STATED GOAL 1: Quote the passage on the Siena meteorite fall between "The famous and" and "of the new science.", inclusive.
STATED GOAL 2: Using the passage on the Siena meteorite fall, indicate whether each statement agrees with it, answering yes or no and quoting the deciding words: (a) the stones fell at Siena at 7:00 p.m. on June 16, 1794; (b) the heaviest stones in the Siena shower weighed as much as 30 kg; (c) Mt. Vesuvius lay about 320 km to the southeast of Siena.
STATED GOAL 3: Carry on the passage on the Siena meteorite fall from the point at which it ends.
— BEGIN EXCERPTED PASSAGE —
The famous and well respected Ursula B. Marvin penned an opinion tome in the September 1995 issue of Meteoritics suggesting that the Siena meteorite fall of 1794 is “History’s Most Consequential Meteorite Fall.”

No matter how you slice it, it’s a tall order for a meteorite to be the Most Consequential. The abstract of Marvin’s article is as follows:

In the mythos of meteoritics, the fall of stones at L’Aigle in Normandy at 1 p. m. on April 26, 1803, is commonly regarded as the event that turned skeptics into believers and opened the way for the new science. A strong case can be made, however, that the fall of stones at Siena at 7:00 p.m. on June 16, 1794, established the authenticity of meteorite falls and set in motion the reexaminations of entrenched beliefs that led to the founding of the new science.

The Siena fall was heralded by the appearance of an extraordinarily high, dark cloud emitting smoke, sparks like rockets, and bolts of unusually slow-moving red lightning. With a tremendous explosion a shower of stones, ranging in weight from a few milligrams to 3 kg, fell southeast of Siena. This was the first meteorite fall to occur in the vicinity of a sizeable European city and the first to be witnessed by so many people, including English visitors, that the fall of the stones from the sky could not be denied. It also was the first fall to be seriously investigated by scholars, at several universities in Italy, who collected eye-witness reports and specimens and formulated hypotheses of origin.Their task was greatly complicated by the timing of the fall which occurred 18 hours after Mt. Vesuvius sprang into full eruption. Some believed that the two events were entirely coincidental; others thought that the stones either were ejecta from the volcano (which lay about 320 km to the southeast of Siena) or had consolidated in the fiery masses of dust and ash expelled by the mountain. No explanations seemed entirely satisfactory, but, in an age when the very possibility of falling stones had been decisively ruled out by savants of the Enlightenment, the well-observed fall at Siena opened a new dialog on this subject.
— END EXCERPTED PASSAGE —
— BEGIN DATA LINES —
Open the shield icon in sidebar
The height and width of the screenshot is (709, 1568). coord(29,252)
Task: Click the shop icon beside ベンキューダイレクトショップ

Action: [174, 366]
— END DATA LINES —
WRITTEN RESPONSE 1:
The famous and well respected Ursula B. Marvin penned an opinion tome in the September 1995 issue of Meteoritics suggesting that the Siena meteorite fall of 1794 is “History’s Most Consequential Meteorite Fall.”

No matter how you slice it, it’s a tall order for a meteorite to be the Most Consequential. The abstract of Marvin’s article is as follows:

In the mythos of meteoritics, the fall of stones at L’Aigle in Normandy at 1 p. m. on April 26, 1803, is commonly regarded as the event that turned skeptics into believers and opened the way for the new science. A strong case can be made, however, that the fall of stones at Siena at 7:00 p.m. on June 16, 1794, established the authenticity of meteorite falls and set in motion the reexaminations of entrenched beliefs that led to the founding of the new science.

WRITTEN RESPONSE 2:
(a) Yes: "the fall of stones at Siena at 7:00 p.m. on June 16, 1794"
(b) No: "ranging in weight from a few milligrams to 3 kg"
(c) Yes: "(which lay about 320 km to the southeast of Siena)"

WRITTEN RESPONSE 3:
The Siena fall occurred only two months after the publication in Riga and Leipzig of Ernst F. F. Chladni’s book On the Origin of Ironmasses in which he concluded from historical records that fragments of iron and stone fall do, indeed, fall from sky. News traveled so slowly in the 18th century that Chladni’s book received negative reviews in Germany throughout 1794 and much of 1795 before the first notice of the Siena fall appeared in a Berlin paper in 1796. The same amount of time passed before Chladni’s book reached England, but the groundwork for a more tolerant reception of it in that country was laid by travelers returning from Italy in 1794 with their descriptions and their specimens from Siena (including bogus “fallen stones” fabricated for the tourist market).

Widespread interest was aroused in 1795 when the Royal Society published an account of the eruption of Mt. Vesuvius by Sir William Hamilton, the English Ambassador at Naples, who included a short discussion of the Siena stones and their possible link with the volcano. Hamilton’s article carried the story of the Siena fall to France and Germany. The case for fallen stones was further strengthened when a 56-pound stone fell at 3:30 p.m. on December 13th, 1795, at Wold Cottage in Yorkshire. Early in 1796, Edward King, a Fellow of the Royal Society, published the first book in English on fallen stones. In it, he focused primarily on the Siena event but just as he was finishing his text he received a copy of Chladni’s book and quoted from it extensively. King’s 36-page book was widely read. It received some bad reviews in England but it immediately prompted one reader to report the fall of a stone [apparently a genuine meteorite] at Pettiswood, Ireland. He had withheld his story for 17 years for fear of ridicule. Now, the climate of opinion had changed and meteoritics already was becoming a new branch of science.


The “Most” of anything is always a point of contention by those deeply interested in the subject, and the more esoteric the topic, the more nuanced the argument. Marvin posits that the events surrounding the fall of L’Aigle that often places that French fall as a birth of sorts of modern meteoritics. However, the fame of L’Aigle is based upon many of the same fall characteristics that Siena possessed almost a decade earlier.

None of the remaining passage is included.